Points on a Circle: Proving $m_1m_2m_3m_4=1$

[kaliprasad]

If $(m_r,\frac{1}{m_r})$ for r from 1 to 4 are 4 points that lie on a circle show that $m_1m_2m_3m_4= 1$

 

[Theia]

Spoiler

Perhaps something like this:

Let the circle be \(\displaystyle (x - a)^2 + (y - b)^2 = r^2\).

The points \(\displaystyle \left( x_r , \frac{1}{x_r} \right)\) are the points where (suitably selected) circle meets the function \(\displaystyle y = \frac{1}{x}\). Substituting this into the equation of the circle gives a quartic equation:

\(\displaystyle x^4 - 2ax^3 + (a^2 + b^2 - r^2)x^2 - 2bx + 1 =0.\)

If one then further assume that the circle was suitably selected, there exists four real roots for that equation, namely \(\displaystyle x_1, x_2, x_3\) and \(\displaystyle x_4\), which are the numbers we are interested in. As they are roots of the quartic equation, one can write equivalently

\(\displaystyle (x - x_1)(x - x_2)(x - x_3)(x - x_4) = x_1x_2x_3x_4 + \ldots = 0\).

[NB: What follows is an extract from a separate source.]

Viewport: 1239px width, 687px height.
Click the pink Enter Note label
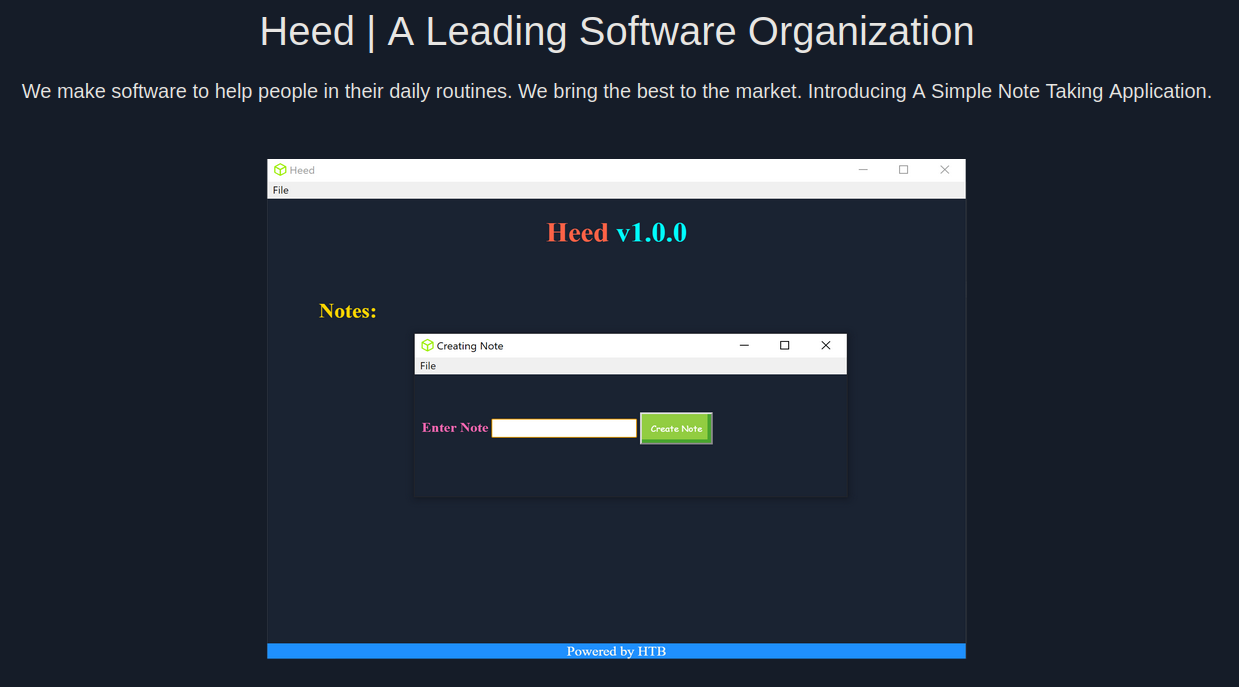click(455, 428)
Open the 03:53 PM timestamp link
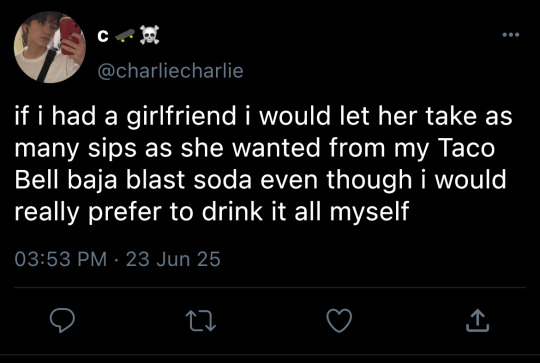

Comparing these two ways to write the equation in question, one can conclude that \(\displaystyle x_1x_2x_3x_4 = 1\).

 

[Albert1]

If $(m_r,\frac{1}{m_r})$ for r from 1 to 4 are 4 points that lie on a circle show that $m_1m_2m_3m_4= 1$

my solution:

Spoiler

(1) construct two lines $L_1:y=x\,\, and \,\,L_2: y=-x$
(2) construct $xy=1$
(3) construct a circle $x^2+y^2=k^2 \,\, (k>0)$
here $k$ big enough ,make sure (2) and (3) will have four intersetions A,B,C,D
(4)coordinates :$A(m_1,\dfrac{1}{m_1}), D(m_4,\dfrac{1}{m_4}),B(m_2,\dfrac{1}{m_2}), C(m_3,\dfrac{1}{m_3})$
(infact ABCD is a rectangle)
$\overline {AD}//L_1,\overline{BC}//L_1$
$\overline {AB}//L_2,\overline{CD}//L_2$
now we must have $m_1+m_3=0,m_2+m_4=0$
and $m_1\times m_4=-1,m_2\times m_3=-1$
$\therefore m_1m_2m_3m_4=1$

 

[kaliprasad]

my solution:

Spoiler

(1) construct two lines $L_1:y=x\,\, and \,\,L_2: y=-x$
(2) construct $xy=1$
(3) construct a circle $x^2+y^2=k^2 \,\, (k>0)$
here $k$ big enough ,make sure (2) and (3) will have four intersetions A,B,C,D
(4)coordinates :$A(m_1,\dfrac{1}{m_1}), D(m_4,\dfrac{1}{m_4}),B(m_2,\dfrac{1}{m_2}), C(m_3,\dfrac{1}{m_3})$
(infact ABCD is a rectangle)
$\overline {AD}//L_1,\overline{BC}//L_1$
$\overline {AB}//L_2,\overline{CD}//L_2$
now we must have $m_1+m_3=0,m_2+m_4=0$
and $m_1\times m_4=-1,m_2\times m_3=-1$
$\therefore m_1m_2m_3m_4=1$

Spoiler

I never said that circle has centre at origin

 

[Albert1]

Spoiler

I never said that circle has centre at origin

Spoiler

I know you will question this ,it does not matter where the centre locate
if the origin translate from (0,0) to (a,b),all ther points will also translate relatively ,and the result will not change

 

[kaliprasad]

Spoiler

I know you will question this ,it does not matter where the centre locate
if the origin translate from (0,0) to (a,b),all ther points will also translate relatively ,and the result will not change

Spoiler

it matters because shifting (0,0) to (a,b) changes $(m_r,\frac{1}{m_r})$ to $(a + m_r,b + \frac{1}{m_r})$ no longer reciprocals

 

[Albert1]

Spoiler

it matters because shifting (0,0) to (a,b) changes $(m_r,\frac{1}{m_r})$ to $(a + m_r,b + \frac{1}{m_r})$ no longer reciprocals

Spoiler

View the diagram:

View attachment 5564

 

[MarkFL]

Spoiler

View the diagram:

Albert, please attach your images here in the challenges forum inline so they can be hidden within the spoiler, and not show up as an attachment, outside of the spoiler defeating the purpose of using the spoiler tags. This can easily be done by using the "Insert Image" tool on our toolbar. :)

 

[kaliprasad]

My solution

Spoiler

we have general equation of a circle
$x^2+y^2+ 2gx + 2fy + c = 0$
let a point $p,\frac{1}{p}$ be on the circle
then we get
$p^2 + \frac{1}{p^2} + 2gp + \frac{2f}{p} + c = 0$
or $p^4 + 1 + 2gp^3 + 2fp + cp^2=0$
or $p^4 + 2gp^3 + cp^2 + 2fp + 1=0$
the 4 roots are $m_1,m_2,m_3,m_4$ and hence product of roots = $m_1m_2m_3m_4=1$ (the constant term)